• _INSTRUCTIONS FOR THE TASK_:
Starting with the line that contains "Click the green 跌 marker on the chart" and ending with the final line of the data below, print those lines exactly and nothing else.

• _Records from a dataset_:

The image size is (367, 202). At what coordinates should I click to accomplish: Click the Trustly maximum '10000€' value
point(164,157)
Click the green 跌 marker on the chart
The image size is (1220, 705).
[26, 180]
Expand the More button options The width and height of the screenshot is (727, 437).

• _THE ANSWER_:
Click the green 跌 marker on the chart
The image size is (1220, 705).
[26, 180]
Expand the More button options The width and height of the screenshot is (727, 437).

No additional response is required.